La proposition d'annuler la dette de la France, défendue par Jean-Luc Mélenchon, s'impose comme l'un des sujets les plus polémiques de la campagne présidentielle. Cette idée, portée par le leader de La France insoumise, divise profondément la classe politique et les économistes.
Une proposition qui bouscule les dogmes économiques
Jean-Luc Mélenchon propose d'annuler la dette publique française, qui représente environ 3 000 milliards d'euros. Selon lui, cette mesure permettrait de libérer des marges de manœuvre budgétaires pour financer la transition écologique et sociale. Le candidat insoumis estime que la dette est un outil de domination des marchés financiers sur les peuples.
Cette position, qualifiée de « dangereuse » par ses adversaires, repose sur l'idée que les banques centrales, notamment la Banque centrale européenne, peuvent effacer les dettes souveraines sans conséquences majeures. Mélenchon s'appuie sur l'exemple de la zone euro et sur les politiques monétaires non conventionnelles menées depuis 2008.
Des réactions vives dans le camp présidentiel et chez les opposants
Les partisans de la majorité présidentielle dénoncent une « folie économique » qui conduirait à la faillite de l'État et à une perte de confiance des investisseurs. Ils rappellent que la France emprunte à des taux historiquement bas et que l'annulation de la dette aurait des conséquences désastreuses sur la crédibilité du pays.
À droite, Les Républicains jugent cette proposition « irresponsable » et y voient une menace pour l'épargne des Français. Marine Le Pen, du Rassemblement national, tout en critiquant la gestion de la dette, refuse de s'associer à cette mesure, qu'elle estime « irréaliste ».
Un débat qui cristallise les tensions sur la souveraineté monétaire
Jean-Luc Mélenchon inscrit cette proposition dans son projet de « VIe République » et de sortie des traités européens. Pour lui, l'annulation de la dette est un préalable à la reconquête de la souveraineté monétaire de la France. Il cite l'exemple de l'Équateur, qui a répudié une partie de sa dette en 2008, ou encore de l'Allemagne, qui a bénéficié d'un effacement de sa dette en 1953.

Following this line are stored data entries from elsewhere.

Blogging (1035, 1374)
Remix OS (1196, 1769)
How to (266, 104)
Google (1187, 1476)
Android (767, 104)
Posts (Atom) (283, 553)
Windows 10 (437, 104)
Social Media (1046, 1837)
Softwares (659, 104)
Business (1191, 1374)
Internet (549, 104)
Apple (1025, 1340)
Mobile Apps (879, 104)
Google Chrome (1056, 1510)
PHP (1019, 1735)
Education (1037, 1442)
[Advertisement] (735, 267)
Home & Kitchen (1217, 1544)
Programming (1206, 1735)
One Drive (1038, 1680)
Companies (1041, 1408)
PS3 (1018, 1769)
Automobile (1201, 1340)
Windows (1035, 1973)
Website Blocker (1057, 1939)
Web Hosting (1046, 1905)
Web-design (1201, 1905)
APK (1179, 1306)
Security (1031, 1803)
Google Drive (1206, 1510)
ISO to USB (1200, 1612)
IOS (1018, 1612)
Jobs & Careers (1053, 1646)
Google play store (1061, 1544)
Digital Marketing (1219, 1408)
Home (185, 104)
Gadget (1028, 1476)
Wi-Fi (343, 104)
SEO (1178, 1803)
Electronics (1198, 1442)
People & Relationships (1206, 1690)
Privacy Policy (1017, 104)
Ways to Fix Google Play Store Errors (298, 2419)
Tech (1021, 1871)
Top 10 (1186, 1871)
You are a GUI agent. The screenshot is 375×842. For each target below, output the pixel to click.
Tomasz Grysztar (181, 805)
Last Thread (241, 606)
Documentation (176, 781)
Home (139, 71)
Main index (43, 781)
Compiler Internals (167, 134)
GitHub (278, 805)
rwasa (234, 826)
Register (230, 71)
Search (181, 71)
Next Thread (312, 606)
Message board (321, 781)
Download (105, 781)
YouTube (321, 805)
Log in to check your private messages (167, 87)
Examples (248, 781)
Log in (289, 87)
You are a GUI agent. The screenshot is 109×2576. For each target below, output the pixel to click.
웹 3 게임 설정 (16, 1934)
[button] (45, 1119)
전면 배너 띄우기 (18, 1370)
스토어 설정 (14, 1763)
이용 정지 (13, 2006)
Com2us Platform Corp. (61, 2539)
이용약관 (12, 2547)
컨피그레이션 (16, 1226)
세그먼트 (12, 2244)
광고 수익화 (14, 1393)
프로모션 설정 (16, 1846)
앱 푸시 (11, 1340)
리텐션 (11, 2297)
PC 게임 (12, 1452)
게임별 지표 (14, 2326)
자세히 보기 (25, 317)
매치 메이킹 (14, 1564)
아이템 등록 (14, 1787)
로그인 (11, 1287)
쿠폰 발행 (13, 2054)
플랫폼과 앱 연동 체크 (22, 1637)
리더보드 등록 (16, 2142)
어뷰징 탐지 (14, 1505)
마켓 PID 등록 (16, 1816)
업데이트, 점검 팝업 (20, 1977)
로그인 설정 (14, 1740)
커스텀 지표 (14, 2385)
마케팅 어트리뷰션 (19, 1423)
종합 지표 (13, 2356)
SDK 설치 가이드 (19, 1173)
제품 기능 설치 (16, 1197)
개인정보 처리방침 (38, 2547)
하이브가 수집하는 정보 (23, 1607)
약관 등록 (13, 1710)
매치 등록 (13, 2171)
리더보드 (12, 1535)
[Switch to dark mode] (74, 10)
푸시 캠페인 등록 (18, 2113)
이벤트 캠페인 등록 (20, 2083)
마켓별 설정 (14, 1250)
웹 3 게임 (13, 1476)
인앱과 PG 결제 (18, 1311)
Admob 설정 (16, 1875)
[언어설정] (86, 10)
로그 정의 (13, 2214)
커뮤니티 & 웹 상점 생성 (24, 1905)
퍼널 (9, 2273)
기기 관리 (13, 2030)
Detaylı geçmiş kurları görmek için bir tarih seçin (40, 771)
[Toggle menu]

Les économistes sont partagés. Certains, comme les membres des Économistes atterrés, estiment que la soutenabilité de la dette n'est pas un problème tant que les taux d'intérêt restent inférieurs à la croissance. D'autres, plus orthodoxes, mettent en garde contre les risques inflationnistes et la perte de confiance des marchés.
Une idée qui mobilise l'électorat de gauche
Selon un sondage récent, 45 % des Français se disent favorables à une annulation de la dette publique. Ce chiffre monte à 70 % parmi les électeurs de Jean-Luc Mélenchon. Cette popularité s'explique par la perception d'une injustice : les citoyens estiment avoir déjà payé leur dû à travers les impôts et les baisses de services publics.
La proposition de Mélenchon s'inscrit dans une campagne où les questions économiques et sociales sont centrales. Elle lui permet de se démarquer des autres candidats de gauche, notamment Anne Hidalgo et Yannick Jadot, qui proposent des mesures plus modérées comme la renégociation de la dette ou la création d'une banque publique d'investissement.
Le débat sur l'annulation de la dette est donc loin d'être clos. Il illustre les clivages profonds qui traversent la société française sur la question de la souveraineté économique et du rôle de l'État. La suite de la campagne dira si cette proposition radicale parviendra à convaincre au-delà de l'électorat insoumis.